During his years as minister of economy, finance minister and primer minister, he resigned his positions on the company’s board, but continued owning a 25 percent share of Cosapi. It is against the law for public functionaries to own more than 5 percent of a company that does business with the state. It is estimated that Cosapi earned $100 million from its multiple government contracts.

In addition, PPK lied when he said he never met with his partner, Chilean multimillionaire Geraldo Sepulveda, who had taken over the responsibilities of managing PPK’s companies. It has come to light that the two met on at least three occasions while Kuczynski was serving as a government minister. Banco de Credito del Peru informed the Peruvian Lava Jato Commission, which is investigating bribes and corruption connected to government contracts with Brazilian construction giant Odebrecht, that PPK’s companies executed more than 140 transactions with the Peruvian government.

Facing a possible new vote for impeachment, the crisis of Kuczynski’s administration has been further exacerbated by the deteriorating economic conditions in Peru.

The country’s economy shrank in 2015 and 2016, and in 2017 GDP grew an anemic 2.5 percent. Industrial production, however, dropped by 3.5 percent in the last month of the year.

Meanwhile, the country confronts a growing fiscal deficit: state revenues from tax collections have declined from 17 percent of GDP in 2012 to 12 percent today.

The construction industry has diminished substantially over the last two years, partially affected by the paralysis of projects which involved Odebrecht bribes and payoffs. Multibillion-dollar investments in mining and infrastructure have also slowed due to the Odebrecht scandal.

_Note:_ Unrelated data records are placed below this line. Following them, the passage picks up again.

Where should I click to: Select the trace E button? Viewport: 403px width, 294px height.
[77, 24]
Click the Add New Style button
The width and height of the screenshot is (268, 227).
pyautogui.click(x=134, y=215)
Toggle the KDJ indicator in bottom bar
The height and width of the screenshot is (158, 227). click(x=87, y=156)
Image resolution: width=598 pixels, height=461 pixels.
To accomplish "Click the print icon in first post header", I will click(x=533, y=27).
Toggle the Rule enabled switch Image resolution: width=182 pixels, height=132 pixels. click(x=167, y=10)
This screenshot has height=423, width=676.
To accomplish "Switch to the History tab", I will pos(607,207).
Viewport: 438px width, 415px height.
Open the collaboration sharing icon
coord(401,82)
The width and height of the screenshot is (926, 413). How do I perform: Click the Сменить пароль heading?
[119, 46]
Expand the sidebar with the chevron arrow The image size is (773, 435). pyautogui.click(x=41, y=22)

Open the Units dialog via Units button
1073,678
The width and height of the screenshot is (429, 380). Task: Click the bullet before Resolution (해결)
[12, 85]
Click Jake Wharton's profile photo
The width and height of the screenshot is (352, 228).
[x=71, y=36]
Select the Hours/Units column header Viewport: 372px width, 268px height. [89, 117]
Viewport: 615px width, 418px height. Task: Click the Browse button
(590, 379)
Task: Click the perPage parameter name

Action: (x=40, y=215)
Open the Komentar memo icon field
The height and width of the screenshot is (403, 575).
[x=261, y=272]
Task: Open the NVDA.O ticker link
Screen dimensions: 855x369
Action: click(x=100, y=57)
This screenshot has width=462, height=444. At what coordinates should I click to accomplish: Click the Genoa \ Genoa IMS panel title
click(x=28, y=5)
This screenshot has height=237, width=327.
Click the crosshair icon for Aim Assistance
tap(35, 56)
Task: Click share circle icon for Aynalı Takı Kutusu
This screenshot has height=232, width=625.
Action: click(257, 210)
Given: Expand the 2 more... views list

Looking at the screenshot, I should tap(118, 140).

Kuczynski’s proposal for an insignificant 8 percent wage increase limited to 2.8 percent of the labor force will do nothing to reverse the decline in growth, the mounting fiscal deficit and the reality of a two-tier wage system—one formal, with better wages and higher productivity, and a much larger and growing informal sector with lower wages and productivity. Nor will it ameliorate the crisis of class rule, which involves not merely the impeachment of PPK, but the discrediting of all of the bourgeois parties, which like him are deeply implicated in crimes and corruption.